Northern Illinois players celebrate a touchdown against Western Michigan on Oct. 8, 2016, in Kalamazoo, Mich.
It was a sunny August afternoon, Guaranteed Rate Field still was known as U.S. Cellular Field and the Northern Illinois Huskies were the envy of the Mid-American Conference.
The Huskies were holding their annual Chicago media day at the White Sox ballpark for some early publicity for the game they’re calling the "Chi-Town Showdown" against Toledo, and athletic director Sean Frazier was talking about how to seize on the football program’s success in the ever-changing landscape of college sports.
In a nutshell, Frazier said, interest has to improve in the form of attendance and donor contributions, and it has to come from the estimated 145,000 alumni in the Chicago area.
"I think right now is our time," Frazier said. "I know it is. … That is where my focus is because once we activate this thing, look out."
What happened next, no one saw coming. The Huskies lost. Again. And again. And again.

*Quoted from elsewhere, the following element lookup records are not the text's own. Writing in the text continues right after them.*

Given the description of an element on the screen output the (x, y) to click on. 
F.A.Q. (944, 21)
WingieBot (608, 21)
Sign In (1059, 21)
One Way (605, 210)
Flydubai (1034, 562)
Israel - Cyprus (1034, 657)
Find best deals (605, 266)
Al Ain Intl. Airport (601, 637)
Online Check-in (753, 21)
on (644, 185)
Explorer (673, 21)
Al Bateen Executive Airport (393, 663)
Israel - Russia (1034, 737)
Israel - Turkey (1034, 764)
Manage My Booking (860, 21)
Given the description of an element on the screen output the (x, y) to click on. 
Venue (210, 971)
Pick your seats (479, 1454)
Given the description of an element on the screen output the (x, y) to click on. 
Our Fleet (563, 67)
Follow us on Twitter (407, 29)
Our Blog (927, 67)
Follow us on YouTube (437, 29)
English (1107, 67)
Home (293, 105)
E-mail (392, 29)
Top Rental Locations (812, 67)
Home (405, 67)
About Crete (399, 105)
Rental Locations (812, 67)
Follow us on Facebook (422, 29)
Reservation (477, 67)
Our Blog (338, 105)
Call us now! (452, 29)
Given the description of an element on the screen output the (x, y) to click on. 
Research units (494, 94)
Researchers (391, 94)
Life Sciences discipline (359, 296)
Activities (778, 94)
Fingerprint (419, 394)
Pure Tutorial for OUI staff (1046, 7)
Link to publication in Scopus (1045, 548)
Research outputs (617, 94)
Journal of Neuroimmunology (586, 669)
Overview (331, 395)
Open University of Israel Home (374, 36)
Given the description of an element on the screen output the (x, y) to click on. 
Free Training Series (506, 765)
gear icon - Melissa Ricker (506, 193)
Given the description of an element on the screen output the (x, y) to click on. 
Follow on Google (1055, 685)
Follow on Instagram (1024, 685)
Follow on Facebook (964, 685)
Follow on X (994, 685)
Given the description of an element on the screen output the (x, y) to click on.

And though they have played much better since that 0-4 start, the fact of the matter is they’re 3-6 — with no shot of extending their MAC West title streak to seven — heading into what was supposed to be a big game against Toledo (7-2) on Wednesday night.
In more than one way, it still is.
NIU needs to win its final three games to qualify for a ninth straight bowl appearance, extending its MAC record. As long as there’s a bowl game to play for, the emphasis remains on the present rather than the unknown future.
And the game is in Chicago, a crucial locale in terms of former and future students.
"It probably doesn’t have everything riding on it the way people thought," NIU coach Rod Carey said. "The same appeal might not be there, but it is a big game for those reasons."
Things might have been different — that is to say the same as the last six years — had third-year starting quarterback Drew Hare stayed healthy. But the Huskies did lose their opener to Wyoming in a game Hare played well before he was lost for the season to a knee injury in Week 2.
Carey said last week that recent NIU teams probably would have struggled if quarterbacks Chandler Harnish or Jordan Lynch got hurt, but Harnish had Lynch behind him, while Hare learned from Lynch.
Hare’s backup, Ryan Graham, played well after being pressed into duty against Toledo last season, but he was unproductive when Hare went down this fall.
The offense has thrived since Anthony Maddie replaced Graham after the 0-4 start, but Maddie is a fifth-year senior and it’s not clear whether the next Harnish, Lynch, Hare — or even Maddie — is on the roster.
Carey has consistently expressed support for Graham as the quarterback of the future, and it would be interesting to see if he goes back to Graham if the Huskies are eliminated from bowl contention.
At the low point of the season, a 28-23 loss to Western Illinois, Frazier did not reject an inquiry about Carey’s job status. He gave Carey support for the rest of the season but went no further.
Frazier was a member of Wisconsin’s athletic department when Carey replaced Dave Doeren before the Huskies’ improbable appearance in the Orange Bowl after the 2012 season.
The team continued to play hard for Carey after dropping to 0-4, and the turnaround may have changed things. If the Huskies win out, it would be a lot easier to interpret the season as a hiccup rather than a crossroads.
"We’re in a situation," Carey said, "that because we had such a bad start to the season, every game is a playoff game to try to get to that next game."
Mike Helfgot is a freelance reporter for the Chicago Tribune.